While reading Butterfly Economics, I visited Amazon and ordered another book of Ormerod. The most recent one, with the most interesting title a book on popular economics ever could have: Why most things Fail, evolution, extinction & economics.
After reading the preface and introduction I'm looking forward to reading the whole book.
The first great gain concerning the book is that it refered to Mr. Ormerod's homepage
and there I found his paper on Random Matrix Theory and the Failure of Macro-economic Forecasts which contains his arguments against economic predictions in detail. The article describes the problem very differently as I put it in the previous post, and it seems to be more reconciliable with my own views expressed there. Basically as it is expressed in the abstract Ormerod sais that the genuine information content in economic growth data is low, and so forecasting failure arises from inherent properties of the data
. Introducing more confusing terms while putting the problem into a radically different perspective. Stating that the data or the subject of forecasting is what causes the problem and not the methods of forecasting. The amiguity, vagueness is due to the ill-defined macro-economic concepts like the GDP itself. So my argument in the previous post is somewhat irrelevant. However it can be restated and for this time we can formulate it as an Ormerodian argument.
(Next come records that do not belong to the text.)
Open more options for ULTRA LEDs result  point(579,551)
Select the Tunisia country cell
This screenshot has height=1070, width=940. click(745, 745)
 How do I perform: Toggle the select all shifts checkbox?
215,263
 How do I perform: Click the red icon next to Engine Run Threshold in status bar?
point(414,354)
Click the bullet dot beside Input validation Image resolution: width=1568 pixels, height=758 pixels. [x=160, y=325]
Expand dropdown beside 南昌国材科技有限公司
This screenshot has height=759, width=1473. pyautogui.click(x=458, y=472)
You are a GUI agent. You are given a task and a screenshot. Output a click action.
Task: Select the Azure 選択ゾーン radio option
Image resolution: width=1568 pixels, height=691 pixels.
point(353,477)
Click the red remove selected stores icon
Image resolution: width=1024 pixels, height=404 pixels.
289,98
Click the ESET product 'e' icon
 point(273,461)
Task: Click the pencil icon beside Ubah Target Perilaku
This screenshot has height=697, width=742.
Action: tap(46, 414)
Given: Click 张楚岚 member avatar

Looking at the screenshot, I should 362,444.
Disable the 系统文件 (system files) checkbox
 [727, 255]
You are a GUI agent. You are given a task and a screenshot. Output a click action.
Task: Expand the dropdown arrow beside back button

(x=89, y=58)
Economists in the first place give credentials to data rows, then by established methods create forecasts that at best inherit the orginal (rather low) credentials of the data. Hence economic forecasts result in statments with very little credibility and usually fail.
I think that introducing the concept of information content does not add to the argument, and may even be misleading at least for a philosophically minded reader like myself. The argument can be formulated without reference to the (vague) concept of information, as I tried to show above.